The court’s majority disputed his analysis of the situation—and raised alarms of their own about the implications of Gorsuch’s argument. Kagan noted that Congress gave the attorney general some discretion on the law’s applicability to pre-Sorna offenders so he could delay it if there were transition issues as the law came into force. “That statutory authority, as compared to the delegations we have upheld in the past, is distinctly small-bore,” she wrote. “It falls well within constitutional bound. Indeed, if Sorna’s delegation is unconstitutional, then most of Government is unconstitutional—dependent as Congress is on the need to give discretion to executive officials to implement its programs.”
Gorsuch’s argument pivots around the assumption that the nondelegation doctrine reflects the Founders’ understanding of the Constitution, a view shared by many originalist scholars over the past 30 years. But other academics disagree.

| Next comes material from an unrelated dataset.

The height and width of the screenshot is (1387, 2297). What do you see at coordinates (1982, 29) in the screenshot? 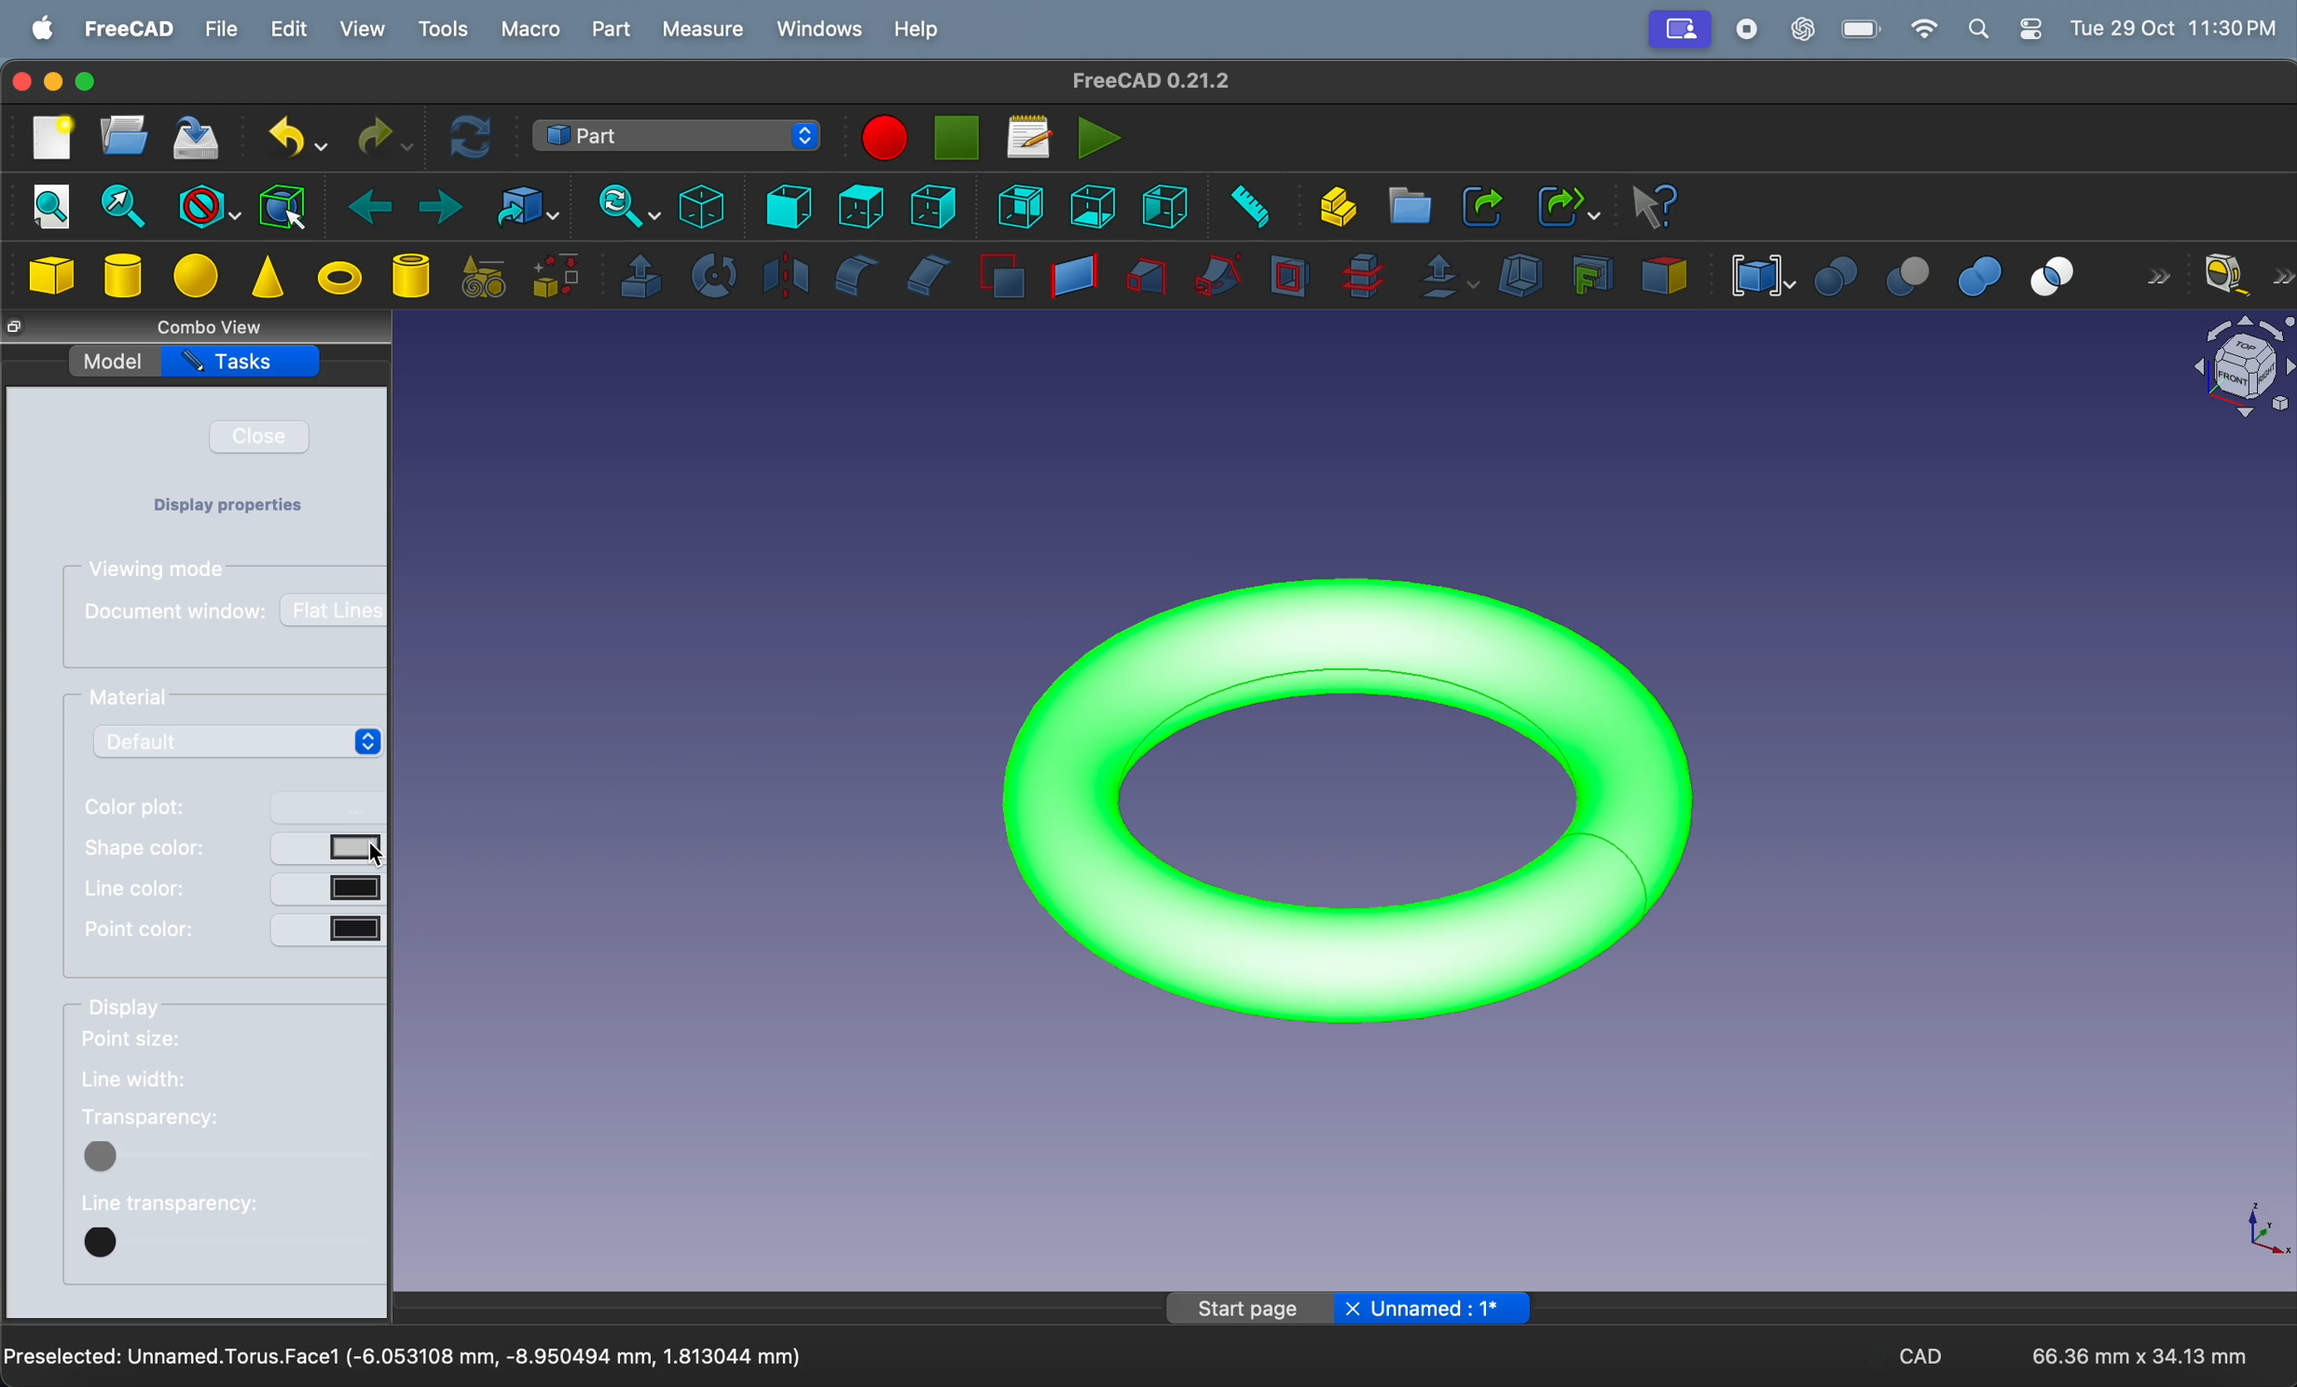
I see `apple widgets` at bounding box center [1982, 29].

Two University of Michigan law professors, Julian Davis Mortenson and Nicholas Bagley, argued in a new paper that such delegations were hardly unusual in the early republic. “In fact, the founding generation saw nothing untoward about provisionally delegating the power to make rules so long as Congress did not permanently alienate its power to make laws,” they wrote. “Originalists have conflated the two when reviewing the historical record, but the difference is profound.”
Mortenson and Bagley surveyed an assortment of founding-era texts, including works by the founders themselves as well as English philosopher John Locke, whose work contributed to our own system. “Some writers were committed to an anti-alienation principle, arguing that the legislature could not irrevocably transfer or renounce its ultimate authority to chart the nation’s course,” they concluded. “But any such prohibition on the everlasting transfer of legislative power was worlds apart from the nondelegation doctrine that appears in the Gundy dissent.” Mortenson and Bagley also noted that the first Congress itself “delegated in sweeping terms” on notable matters, including tax collection and the governance of the territories.
Their analysis of the historical record isn’t without challengers. Ilan Wurman, an Arizona State University law professor, published a critique last week of Mortenson and Bagley’s “provocative and thoughtful new paper” on originalist grounds.* He wrote that the two academics did not properly distinguish between the types of legislative power that Congress could delegate and challenged their readings of Locke and early federal statutes. “The First Congress did not come even close to testing that proposition—its statutes were not nearly as broad as Mortenson and Bagley seem to think they were,” he wrote, “it rarely authorized the creation of rules that actually altered private rights and obligations (if it did so at all), and when it might have done so the rules did not alter rights or obligations in any significant way or the rules were in the context of presidential powers.”
This debate may seem a little abstract and arcane at the moment. But it likely heralds a monumental shift in how the courts, and especially the Supreme Court, treat the administrative state. Even if most federal agencies survive the Roberts court’s scrutiny, expanding the nondelegation doctrine would make it easier for conservative legal groups to hinder progressive efforts to reform health care and tackle climate change by stripping agencies of their ability to act with discretion and perform the nuts-and-bolts aspects of their work. After all, the courts are also a branch of government, and the doctrine’s revival isn’t just about executive or legislative power but raw judicial power as well.
* This article originally stated that Wurman was a law professor at Yale University.